Tokens are the fundamental units that LLMs process. Instead of working with raw text (characters or whole words), LLMs convert input text into a sequence of numeric IDs called tokens using a model-specific tokenizer.

A single token typically represents

a common word like (“hello”)

a subword (“un” + “derstanding”)

a punctuation mark or space

and Occasionally a single character (for rare/unseen text)

It is roughly ~4 characters ≈ 1 token in English text (actual ratio varies by language and tokenizer).

How Tokenization Works

Encoding – Input text is greedily split into the largest possible chunks that exist in the model’s fixed vocabulary (typically 32k–200k entries).

Lookup – Each chunk is replaced by its numeric ID from the vocabulary.

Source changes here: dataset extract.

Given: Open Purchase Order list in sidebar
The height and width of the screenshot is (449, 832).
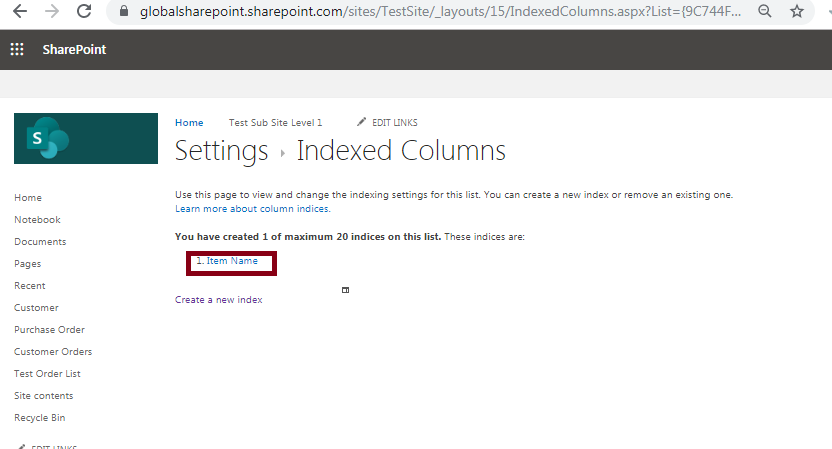Looking at the screenshot, I should pos(49,330).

Processing – The LLM performs all computation on these numbers (not on text).

Decoding – Output token IDs are converted back into human-readable text.

Different providers use different tokenizers

OpenAI: tiktoken/cl100k/o200k series

Anthropic: custom

Google: SentencePiece-based

Meta: Llama tokenizer, etc..

The same prompt can therefore consume dramatically different token counts across models

“Hello world!” is 3–11 tokens depending on the model.

Tokens are the real currency and the real constraint of modern LLMs. Understanding tokenization is no longer optional—it is a core, for both engineering effectiveness and financial predictability when building or scaling LLM-powered products.